- [SHORT PROBLEM]: Copy the items verbatim, from the line containing "The width and" through the final line of the items.
::::::
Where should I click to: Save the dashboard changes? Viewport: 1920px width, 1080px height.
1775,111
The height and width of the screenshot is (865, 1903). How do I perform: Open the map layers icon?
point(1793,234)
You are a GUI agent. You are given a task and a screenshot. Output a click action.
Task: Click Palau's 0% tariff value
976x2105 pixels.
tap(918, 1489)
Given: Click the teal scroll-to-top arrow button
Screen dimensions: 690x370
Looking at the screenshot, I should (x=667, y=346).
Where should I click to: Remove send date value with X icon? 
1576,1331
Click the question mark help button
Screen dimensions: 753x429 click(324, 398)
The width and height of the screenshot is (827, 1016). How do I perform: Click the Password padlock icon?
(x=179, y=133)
::::::
- [FULL RESPONSE]:
The width and height of the screenshot is (827, 1016). How do I perform: Click the Password padlock icon?
(x=179, y=133)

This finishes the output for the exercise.